* What is needed:
From the line containing "Select the BONUS row in the paytable" through the last line below, copy every line exactly, leaving out the pictures.

* Source material:

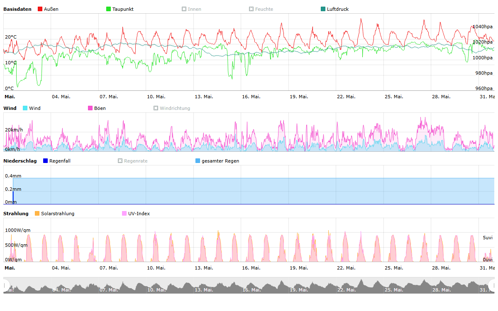498x311 pixels.
Task: Click the cyan Wind legend swatch
Action: (25, 108)
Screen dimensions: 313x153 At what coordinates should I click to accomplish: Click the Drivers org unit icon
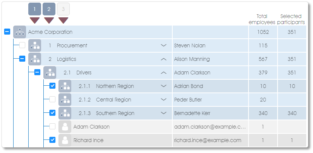[50, 73]
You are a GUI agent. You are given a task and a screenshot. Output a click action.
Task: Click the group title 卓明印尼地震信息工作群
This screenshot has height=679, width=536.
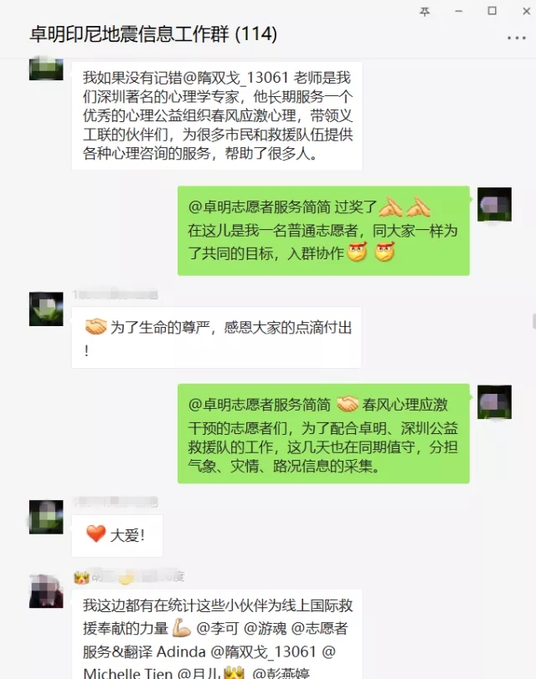[129, 34]
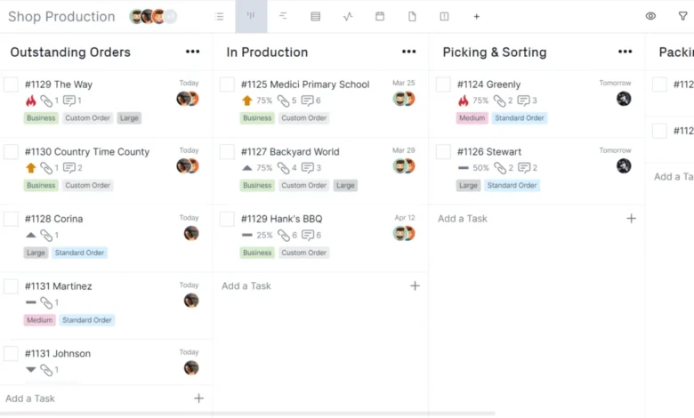This screenshot has height=418, width=694.
Task: Open Picking & Sorting column options menu
Action: coord(625,52)
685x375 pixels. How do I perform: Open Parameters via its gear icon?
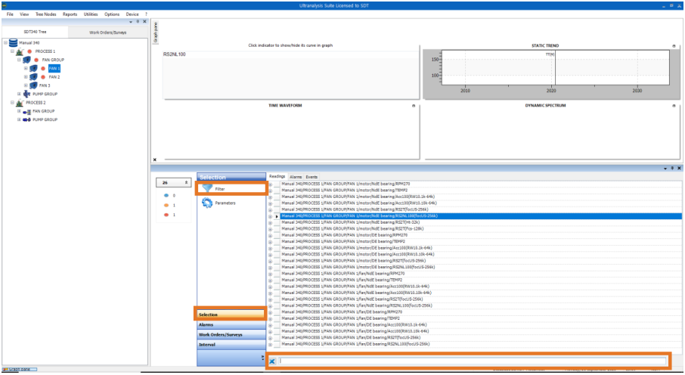(206, 203)
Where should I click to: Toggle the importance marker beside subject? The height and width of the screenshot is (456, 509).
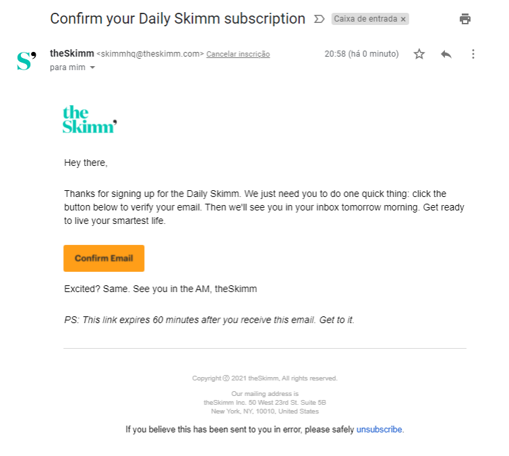pos(319,19)
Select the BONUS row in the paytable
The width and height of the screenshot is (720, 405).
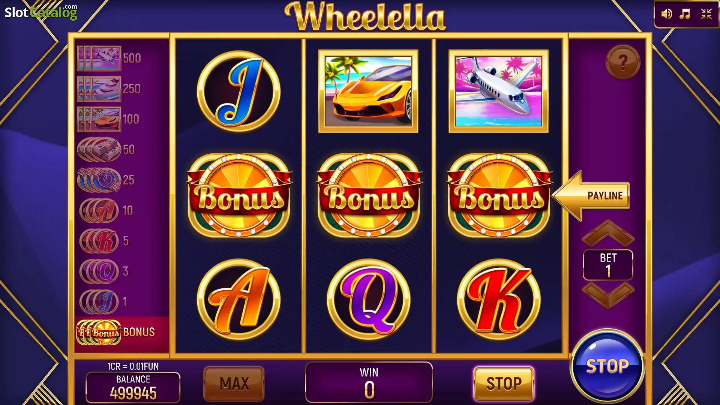(x=122, y=332)
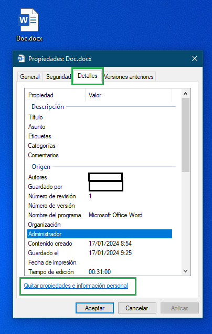This screenshot has height=334, width=212.
Task: Select the Detalles tab
Action: pos(88,76)
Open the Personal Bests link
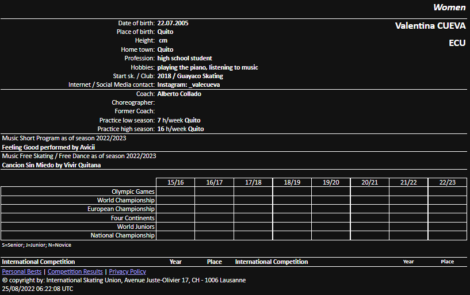The height and width of the screenshot is (295, 470). (22, 271)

* Response to this task:
Select the BONUS row in the paytable
The width and height of the screenshot is (720, 405).
(x=122, y=332)
This screenshot has height=334, width=212.
Task: Select the Detalles tab
Action: pos(88,76)
Open the Personal Bests link
The height and width of the screenshot is (295, 470). (22, 271)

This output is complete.